(Stored items)
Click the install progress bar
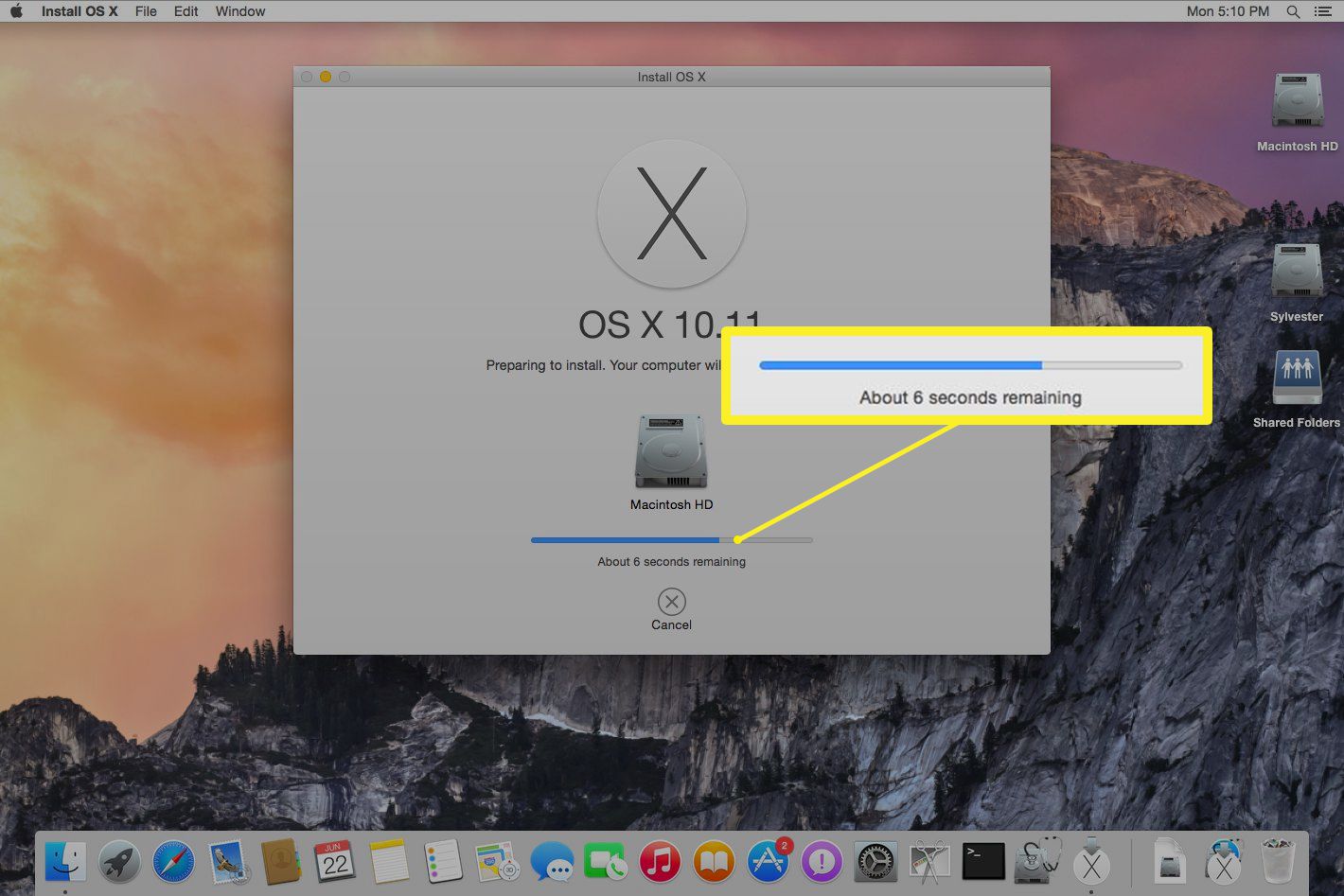Viewport: 1344px width, 896px height. tap(671, 540)
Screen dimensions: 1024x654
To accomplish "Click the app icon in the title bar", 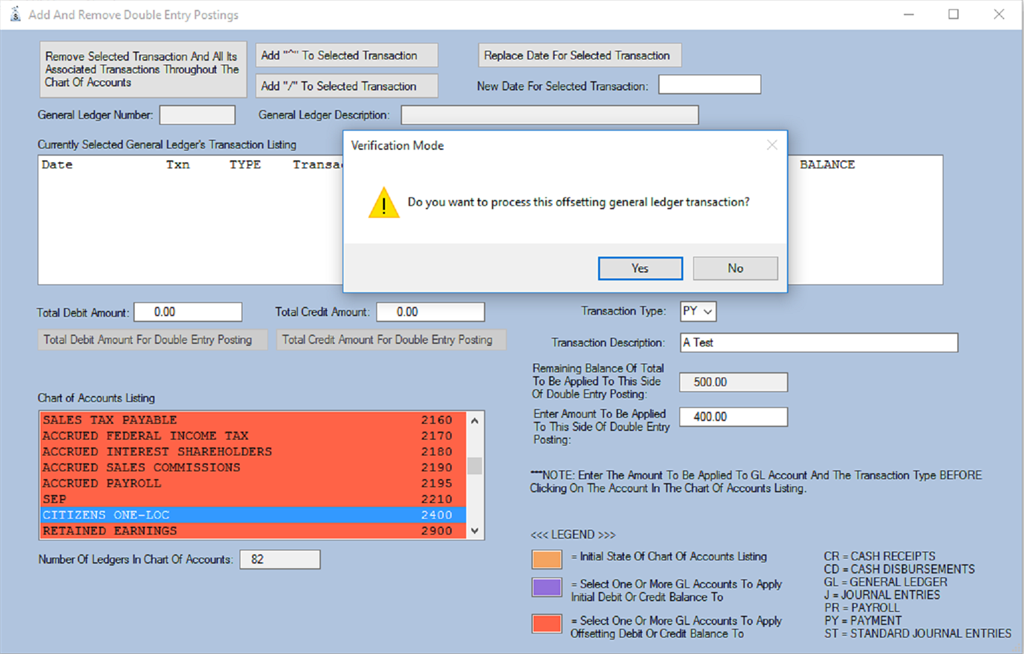I will [x=15, y=14].
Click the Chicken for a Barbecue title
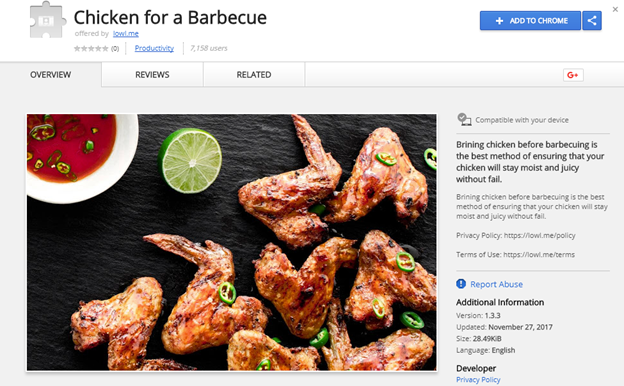The width and height of the screenshot is (624, 386). click(170, 18)
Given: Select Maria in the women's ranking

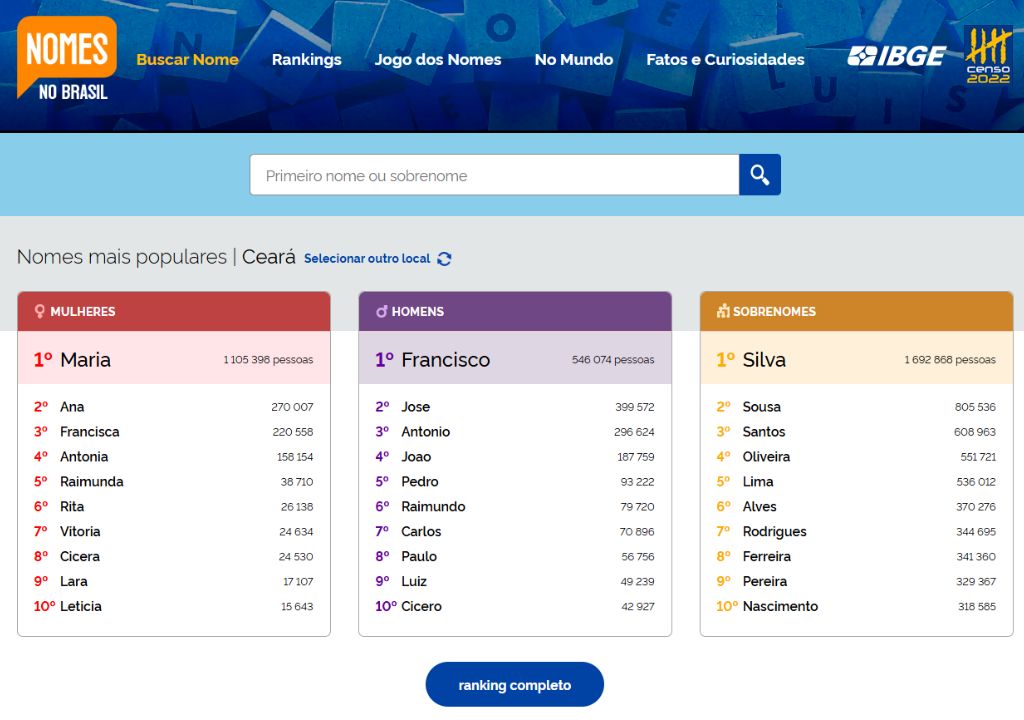Looking at the screenshot, I should coord(85,359).
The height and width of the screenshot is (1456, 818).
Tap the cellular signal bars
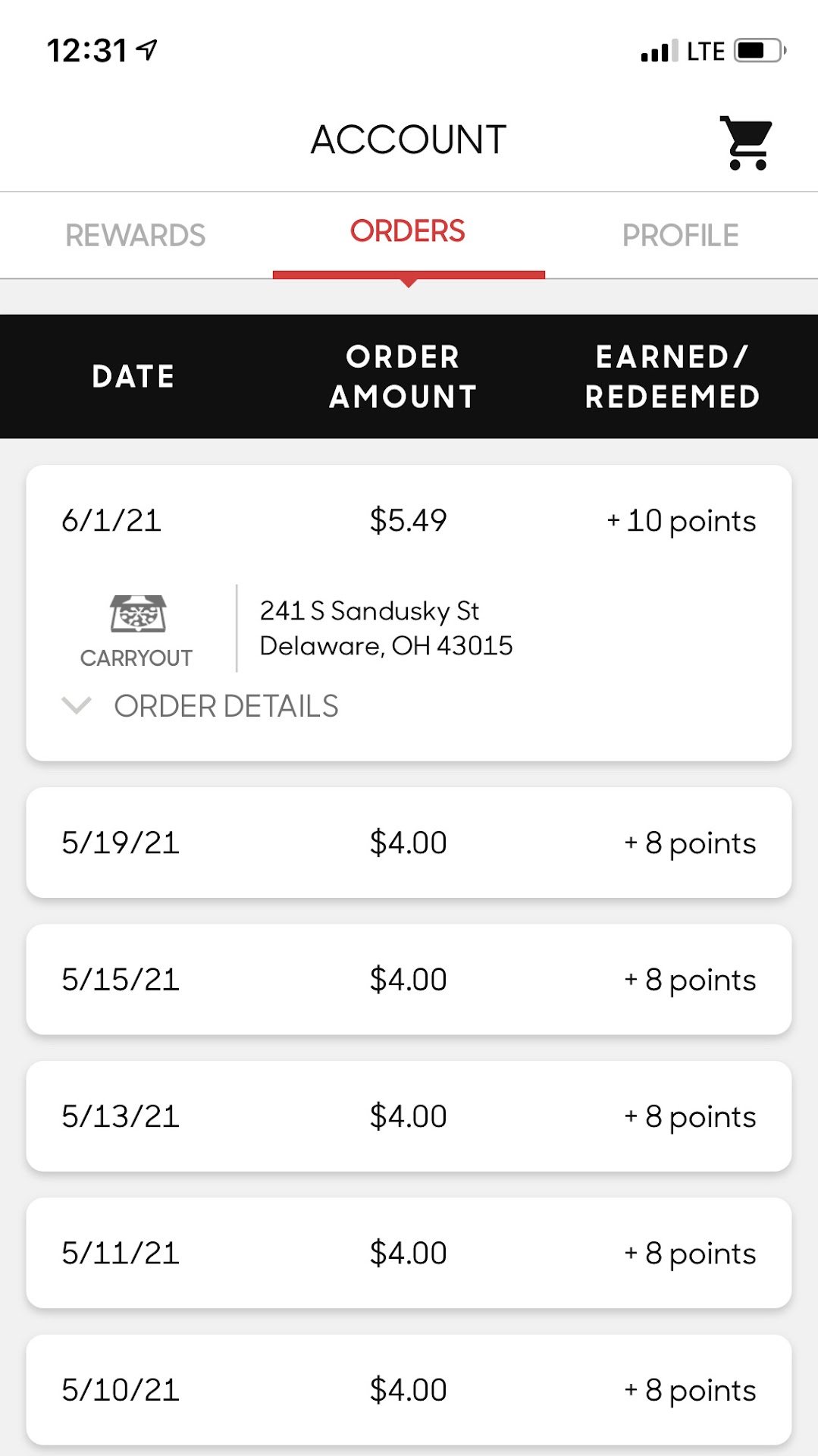659,52
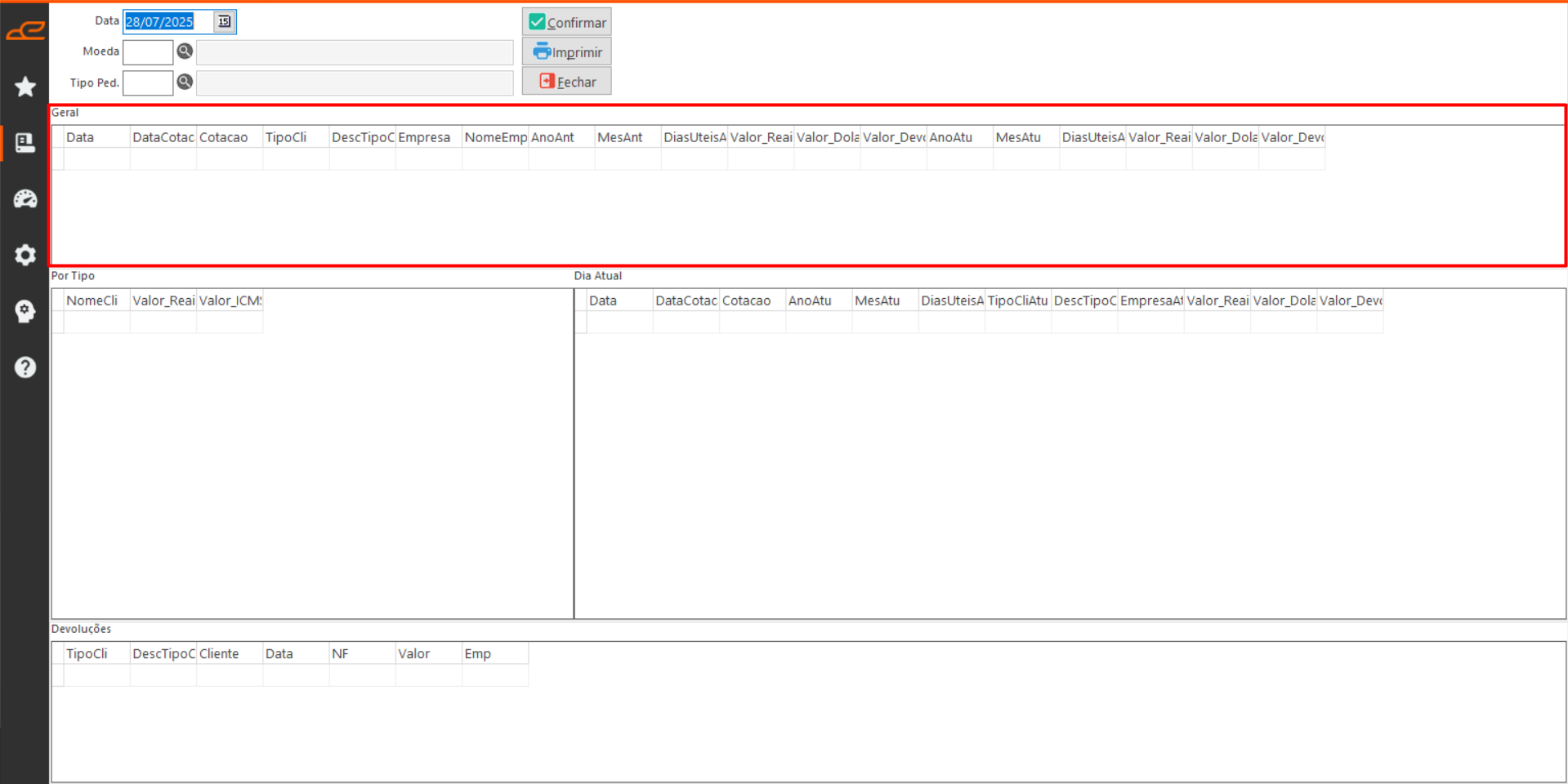Viewport: 1568px width, 784px height.
Task: Click the search magnifier next to Tipo Ped.
Action: (x=185, y=82)
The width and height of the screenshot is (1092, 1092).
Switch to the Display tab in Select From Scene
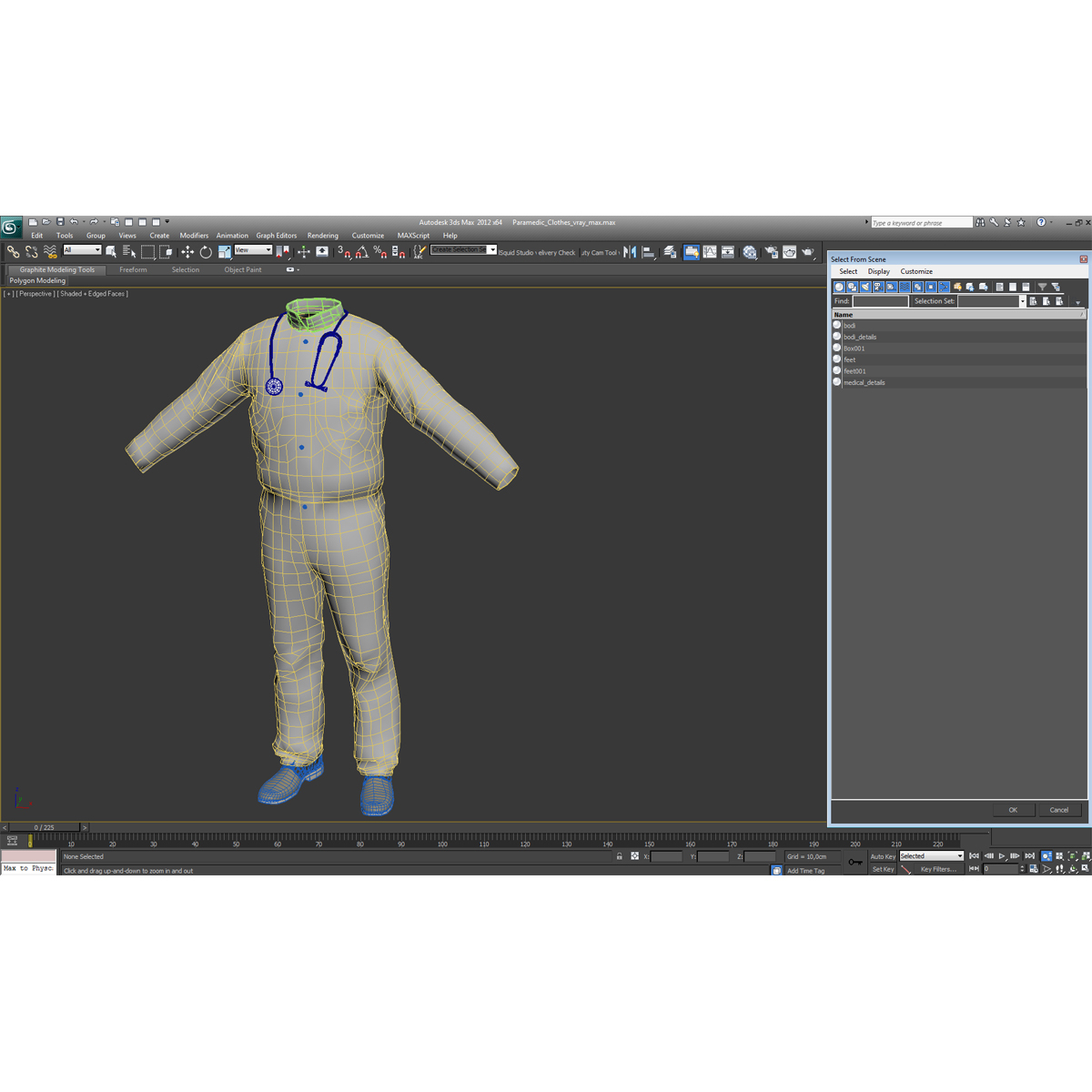click(878, 271)
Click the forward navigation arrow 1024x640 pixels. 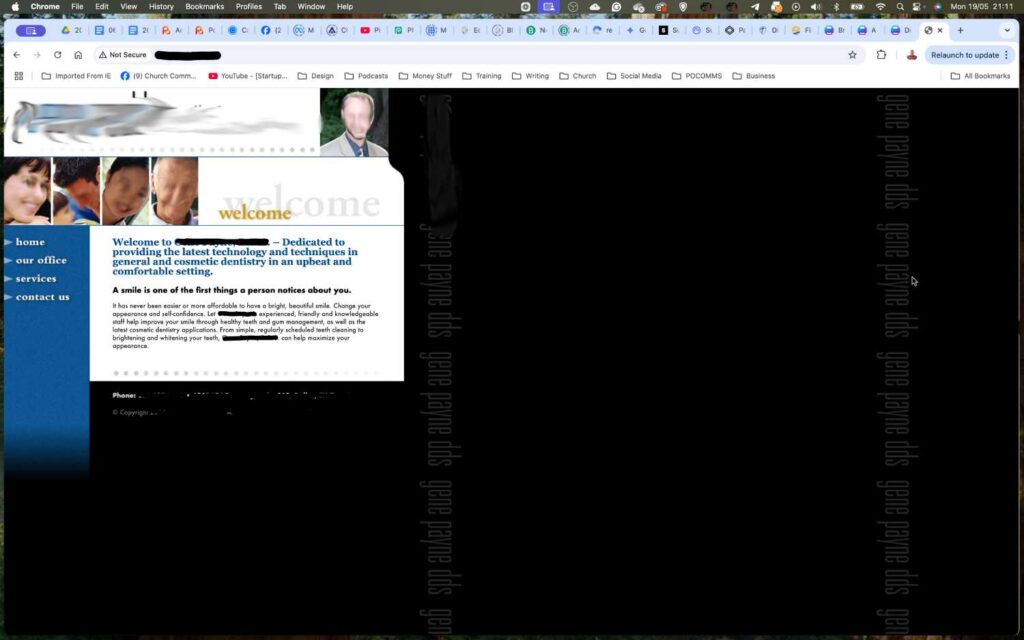point(36,54)
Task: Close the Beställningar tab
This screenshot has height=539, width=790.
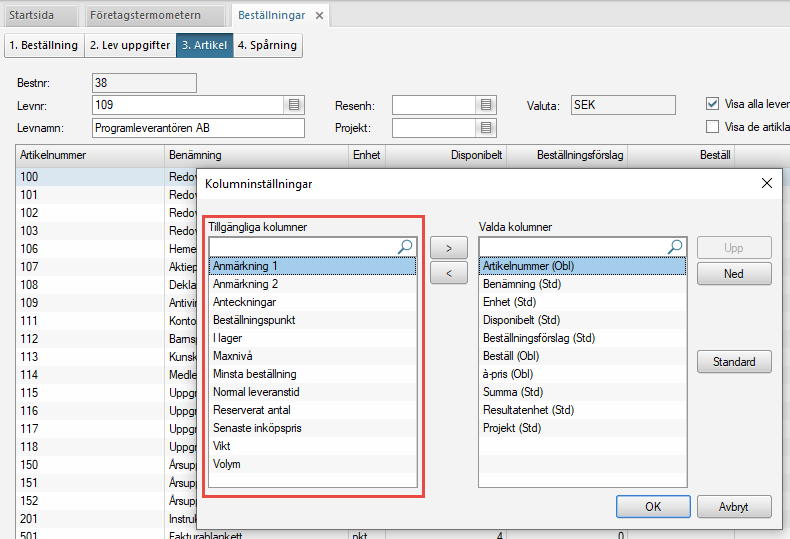Action: coord(319,15)
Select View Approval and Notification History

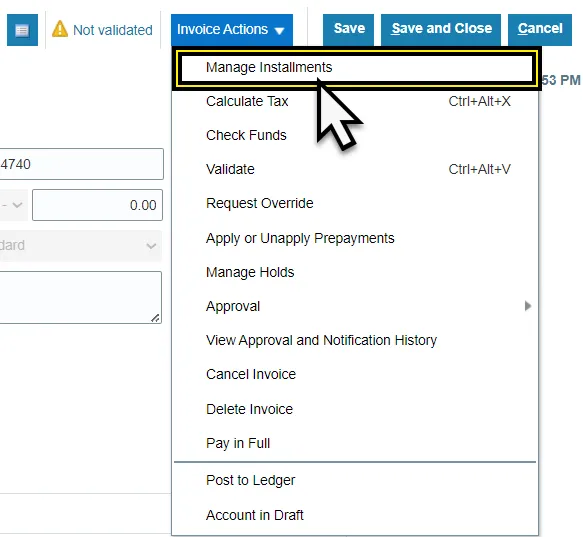(355, 340)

(Brief): Restate, word for word, each line from the line containing "This screenshot has height=539, width=790." through the end of the entries above; the pictures are not part of the copy.

(Task solution):
This screenshot has height=539, width=790.
Action: coord(319,15)
Select View Approval and Notification History

(355, 340)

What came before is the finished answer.